The album’s first three songs deal with depression, the occupation of Iraq, and domestic violence. Musically speaking, “Quicksand” is not the strongest candidate to get the album started. The melody of the verses sounds like Healy was struggling through writer’s block in real-time: “Take me away, take me away / You said that you were gonna stay.” The chorus is, fortunately, more convincing, bringing voices and instruments to a unison figure. Primrose taps a cowbell on each beat, and guitarist Andy Dunlop scrapes his pick over his guitar strings, all while Healy depicts someone’s submerging dread: “Every day, sinking into quicksand / Follow me down the drain / Every day, drinking in the same bar / Drowning my sorrows away.”
“The Beautiful Occupation” has a bright, jangly sound driving it, even though it’s in a minor key and makes casual mention of the “half a million civilians” that are “gonna die today”. “You don’t need an invitation / To drop in upon a nation”, goes the chorus, in case you ever wondered where they stood on the issue. “Re-Offender” is a disturbingly gentle number, considering that it’s told from the view of someone being repeatedly abused. “You say your sorry’s / And then you do it again / You do it again” goes the soft refrain, somewhat reminiscent of the Smiths’ “Sweet & Tender Hooligan” (“And he swore that he’ll never, never do it again / And of course he won’t, oh, not until the next time”).

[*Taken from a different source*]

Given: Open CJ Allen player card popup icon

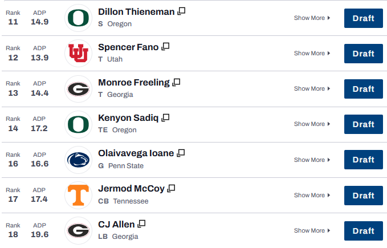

That’s an awful lot of reality to unpack from the album’s first ten minutes, which might explain why things start to feel a little more relaxed (comparatively speaking) with the pleasantly flippant “Peace the Fuck Out” and the woozy waltz of “How Many Hearts”. Unlike the 2003 CD pressing, this rerelease doesn’t censor that naughty, four-lettered word on the back of the package. Another difference is that “Some Sad Song” is no longer a hidden track since you can’t really do such a thing on vinyl in any practical way. Using just piano and Healy’s voice, the album closes with a sob as the narrator gives a gloomy forecast for anyone interested in Catholic school education: “In the church, one day you’ll get hurt.”
The one other song from 12 Memories that could match the darkness of “Some Sad Song” would have to be the painfully vulnerable “Paperclips”. Here, the guitars are so naked and unaffected it’s easy to believe Healy and Dunlop probably didn’t work out a strumming pattern before hitting the record button. “I don’t want to be like you anymore / I don’t want to see your face at my door / And I’ll never leave like you, that’s for sure / I don’t want to be like you anymore, anymore, anymore.” Try putting a positive spin on that if you’re the “you” in this song.

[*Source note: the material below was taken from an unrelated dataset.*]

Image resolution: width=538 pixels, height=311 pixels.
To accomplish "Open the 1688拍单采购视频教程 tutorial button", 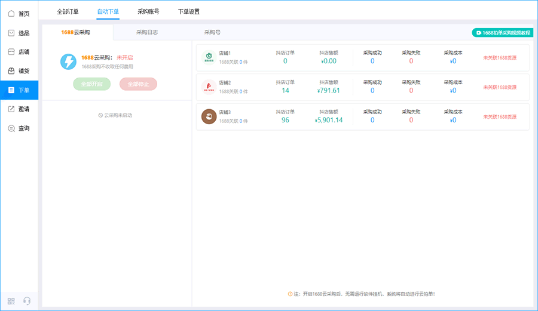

Fran Healy has been candid in interviews over the years about how the 12 songs in 12 Memories all point to his then-current state of depression. So even if a song appears peppy and upbeat on the outside, be aware it carries some extra turn-of-the-century baggage inside. There’s even a song named “Mid-Life Krysis”! — as if misspelling that cursed word would shield Healy from jokes about splurging on sports cars. This isn’t the ramshackle despair that was Big Star’s third album, just four Scottish men seeking therapy by way of pop music. It certainly wasn’t the most tuneful album they ever made — plenty of reviews decried Travis’ lack of pop hooks this time around.
But music doesn’t have to be catchy to make you feel something below the surface. For all we know, catchiness could be a hurdle for some listeners who want to consider the music’s other virtues. True, you may not find yourself humming “Walking Down the Hill” much after spinning 12 Memories a few times, but a bipolar lyric like “We’ve got it all, we’ve got it made / I don’t know how I got here / But I’m holding on for the crash” might resonate with you more.